WHAT TO DO
Your job with the data below is to output exactly the lines from the one holding "Energy (213, 61)" down to the one holding "Personal Loans (39, 2050)", both included, and no others.

DATA FOR REVIEW
'''

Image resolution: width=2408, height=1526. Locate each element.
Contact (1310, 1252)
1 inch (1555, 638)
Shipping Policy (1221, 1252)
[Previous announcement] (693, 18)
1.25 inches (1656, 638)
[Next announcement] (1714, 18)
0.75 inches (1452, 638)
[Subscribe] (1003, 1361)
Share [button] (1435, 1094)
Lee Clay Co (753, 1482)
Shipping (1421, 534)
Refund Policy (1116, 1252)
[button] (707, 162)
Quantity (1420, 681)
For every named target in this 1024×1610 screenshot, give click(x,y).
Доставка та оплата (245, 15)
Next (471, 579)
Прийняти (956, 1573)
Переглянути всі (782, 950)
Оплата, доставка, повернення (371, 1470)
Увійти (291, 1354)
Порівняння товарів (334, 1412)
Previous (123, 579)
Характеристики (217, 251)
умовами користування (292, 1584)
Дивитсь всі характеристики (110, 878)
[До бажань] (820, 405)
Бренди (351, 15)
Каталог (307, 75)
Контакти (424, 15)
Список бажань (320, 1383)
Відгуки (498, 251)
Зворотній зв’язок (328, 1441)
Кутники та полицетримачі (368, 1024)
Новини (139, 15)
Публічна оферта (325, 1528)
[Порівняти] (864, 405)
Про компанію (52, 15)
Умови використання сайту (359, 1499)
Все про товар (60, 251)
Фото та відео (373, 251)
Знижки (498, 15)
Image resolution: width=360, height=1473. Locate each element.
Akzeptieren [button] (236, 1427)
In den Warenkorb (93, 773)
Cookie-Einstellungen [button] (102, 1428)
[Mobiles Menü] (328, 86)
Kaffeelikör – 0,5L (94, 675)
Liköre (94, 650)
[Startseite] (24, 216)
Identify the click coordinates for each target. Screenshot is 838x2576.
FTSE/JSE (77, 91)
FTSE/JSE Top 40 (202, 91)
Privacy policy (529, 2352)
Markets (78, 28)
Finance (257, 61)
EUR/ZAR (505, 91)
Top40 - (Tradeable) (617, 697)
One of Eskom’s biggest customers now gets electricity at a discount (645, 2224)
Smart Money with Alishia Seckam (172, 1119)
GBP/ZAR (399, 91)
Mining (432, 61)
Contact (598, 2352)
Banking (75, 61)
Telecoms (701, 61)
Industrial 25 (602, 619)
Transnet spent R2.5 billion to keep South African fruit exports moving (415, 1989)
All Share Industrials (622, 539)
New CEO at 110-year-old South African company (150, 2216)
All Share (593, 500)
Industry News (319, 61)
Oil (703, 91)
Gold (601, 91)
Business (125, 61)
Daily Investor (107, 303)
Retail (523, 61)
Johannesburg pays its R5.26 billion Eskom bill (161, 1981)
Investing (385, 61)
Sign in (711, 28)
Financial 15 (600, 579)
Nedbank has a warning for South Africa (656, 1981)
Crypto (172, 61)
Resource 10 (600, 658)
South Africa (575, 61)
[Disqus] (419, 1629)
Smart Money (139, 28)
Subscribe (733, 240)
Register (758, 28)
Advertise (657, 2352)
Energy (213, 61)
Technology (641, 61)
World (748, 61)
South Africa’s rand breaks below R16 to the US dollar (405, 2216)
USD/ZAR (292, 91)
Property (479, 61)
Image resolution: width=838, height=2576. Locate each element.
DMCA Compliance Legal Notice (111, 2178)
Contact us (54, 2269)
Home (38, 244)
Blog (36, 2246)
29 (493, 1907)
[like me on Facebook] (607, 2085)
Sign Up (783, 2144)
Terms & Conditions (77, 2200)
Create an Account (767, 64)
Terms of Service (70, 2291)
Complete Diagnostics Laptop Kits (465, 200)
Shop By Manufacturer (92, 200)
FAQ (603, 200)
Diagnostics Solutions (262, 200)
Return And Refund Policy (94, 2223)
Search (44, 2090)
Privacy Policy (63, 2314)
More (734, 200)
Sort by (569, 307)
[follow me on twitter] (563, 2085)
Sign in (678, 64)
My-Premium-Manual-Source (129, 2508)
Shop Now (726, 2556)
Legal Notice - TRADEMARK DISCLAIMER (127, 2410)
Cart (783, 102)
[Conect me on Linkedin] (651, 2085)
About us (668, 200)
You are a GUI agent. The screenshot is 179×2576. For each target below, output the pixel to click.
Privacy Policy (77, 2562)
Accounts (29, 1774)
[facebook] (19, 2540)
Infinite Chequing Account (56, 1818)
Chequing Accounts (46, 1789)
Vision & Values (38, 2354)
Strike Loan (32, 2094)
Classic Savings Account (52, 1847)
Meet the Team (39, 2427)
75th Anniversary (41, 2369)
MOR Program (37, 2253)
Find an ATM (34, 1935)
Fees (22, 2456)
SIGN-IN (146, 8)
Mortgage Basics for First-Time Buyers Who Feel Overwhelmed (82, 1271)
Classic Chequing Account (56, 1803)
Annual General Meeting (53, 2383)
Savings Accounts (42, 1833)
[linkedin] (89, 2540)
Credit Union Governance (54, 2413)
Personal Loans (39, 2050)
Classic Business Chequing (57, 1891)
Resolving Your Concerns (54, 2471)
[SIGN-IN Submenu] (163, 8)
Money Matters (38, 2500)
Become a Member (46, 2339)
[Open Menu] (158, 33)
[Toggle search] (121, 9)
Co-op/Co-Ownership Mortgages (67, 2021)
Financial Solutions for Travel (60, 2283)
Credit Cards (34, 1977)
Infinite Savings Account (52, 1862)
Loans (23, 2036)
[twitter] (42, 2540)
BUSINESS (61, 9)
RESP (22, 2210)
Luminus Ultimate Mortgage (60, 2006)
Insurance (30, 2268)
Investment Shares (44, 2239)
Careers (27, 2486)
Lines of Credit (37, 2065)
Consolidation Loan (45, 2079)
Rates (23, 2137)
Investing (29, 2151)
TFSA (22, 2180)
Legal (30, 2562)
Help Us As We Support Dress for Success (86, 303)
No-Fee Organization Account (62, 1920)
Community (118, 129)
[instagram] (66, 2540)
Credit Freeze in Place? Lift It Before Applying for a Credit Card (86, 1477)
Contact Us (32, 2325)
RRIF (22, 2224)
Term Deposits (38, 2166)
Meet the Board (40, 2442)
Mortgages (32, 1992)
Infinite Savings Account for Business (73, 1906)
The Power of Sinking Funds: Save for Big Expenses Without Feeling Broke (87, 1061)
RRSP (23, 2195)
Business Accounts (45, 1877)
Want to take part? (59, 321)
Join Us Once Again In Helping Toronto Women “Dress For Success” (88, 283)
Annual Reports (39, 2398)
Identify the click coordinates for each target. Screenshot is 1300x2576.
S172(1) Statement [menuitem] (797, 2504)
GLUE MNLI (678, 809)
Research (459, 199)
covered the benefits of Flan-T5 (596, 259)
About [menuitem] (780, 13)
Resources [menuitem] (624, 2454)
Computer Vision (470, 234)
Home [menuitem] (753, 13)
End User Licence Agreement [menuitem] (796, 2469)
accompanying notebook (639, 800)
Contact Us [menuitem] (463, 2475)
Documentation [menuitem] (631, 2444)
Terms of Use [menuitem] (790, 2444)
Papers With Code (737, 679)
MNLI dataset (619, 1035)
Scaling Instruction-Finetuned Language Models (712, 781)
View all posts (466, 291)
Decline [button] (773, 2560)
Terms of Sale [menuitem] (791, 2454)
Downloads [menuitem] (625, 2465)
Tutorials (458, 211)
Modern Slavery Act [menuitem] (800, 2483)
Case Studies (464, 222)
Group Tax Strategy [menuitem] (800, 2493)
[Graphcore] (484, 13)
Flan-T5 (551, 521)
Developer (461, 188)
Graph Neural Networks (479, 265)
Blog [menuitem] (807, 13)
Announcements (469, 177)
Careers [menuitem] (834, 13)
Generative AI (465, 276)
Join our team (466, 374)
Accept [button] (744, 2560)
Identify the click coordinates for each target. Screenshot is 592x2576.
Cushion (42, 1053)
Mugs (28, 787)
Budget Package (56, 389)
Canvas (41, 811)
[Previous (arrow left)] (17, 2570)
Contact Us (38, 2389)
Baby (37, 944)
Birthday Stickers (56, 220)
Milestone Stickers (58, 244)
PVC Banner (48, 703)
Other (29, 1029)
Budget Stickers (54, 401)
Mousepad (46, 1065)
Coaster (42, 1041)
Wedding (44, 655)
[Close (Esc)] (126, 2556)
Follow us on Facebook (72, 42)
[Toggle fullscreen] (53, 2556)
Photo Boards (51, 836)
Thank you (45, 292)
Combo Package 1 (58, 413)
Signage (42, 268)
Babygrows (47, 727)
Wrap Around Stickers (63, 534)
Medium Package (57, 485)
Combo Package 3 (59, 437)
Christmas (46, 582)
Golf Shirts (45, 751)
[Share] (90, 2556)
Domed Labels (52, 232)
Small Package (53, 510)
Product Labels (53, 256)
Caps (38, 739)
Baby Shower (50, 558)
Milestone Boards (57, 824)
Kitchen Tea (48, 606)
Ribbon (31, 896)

'''

ANSWER BELOW
Energy (213, 61)
Technology (641, 61)
World (748, 61)
South Africa’s rand breaks below R16 to the US dollar (405, 2216)
USD/ZAR (292, 91)
Property (479, 61)
Image resolution: width=838, height=2576. Locate each element.
DMCA Compliance Legal Notice (111, 2178)
Contact us (54, 2269)
Home (38, 244)
Blog (36, 2246)
29 (493, 1907)
[like me on Facebook] (607, 2085)
Sign Up (783, 2144)
Terms & Conditions (77, 2200)
Create an Account (767, 64)
Terms of Service (70, 2291)
Complete Diagnostics Laptop Kits (465, 200)
Shop By Manufacturer (92, 200)
FAQ (603, 200)
Diagnostics Solutions (262, 200)
Return And Refund Policy (94, 2223)
Search (44, 2090)
Privacy Policy (63, 2314)
More (734, 200)
Sort by (569, 307)
[follow me on twitter] (563, 2085)
Sign in (678, 64)
My-Premium-Manual-Source (129, 2508)
Shop Now (726, 2556)
Legal Notice - TRADEMARK DISCLAIMER (127, 2410)
Cart (783, 102)
[Conect me on Linkedin] (651, 2085)
About us (668, 200)
You are a GUI agent. The screenshot is 179×2576. For each target below, output the pixel to click.
Privacy Policy (77, 2562)
Accounts (29, 1774)
[facebook] (19, 2540)
Infinite Chequing Account (56, 1818)
Chequing Accounts (46, 1789)
Vision & Values (38, 2354)
Strike Loan (32, 2094)
Classic Savings Account (52, 1847)
Meet the Team (39, 2427)
75th Anniversary (41, 2369)
MOR Program (37, 2253)
Find an ATM (34, 1935)
Fees (22, 2456)
SIGN-IN (146, 8)
Mortgage Basics for First-Time Buyers Who Feel Overwhelmed (82, 1271)
Classic Chequing Account (56, 1803)
Annual General Meeting (53, 2383)
Savings Accounts (42, 1833)
[linkedin] (89, 2540)
Credit Union Governance (54, 2413)
Personal Loans (39, 2050)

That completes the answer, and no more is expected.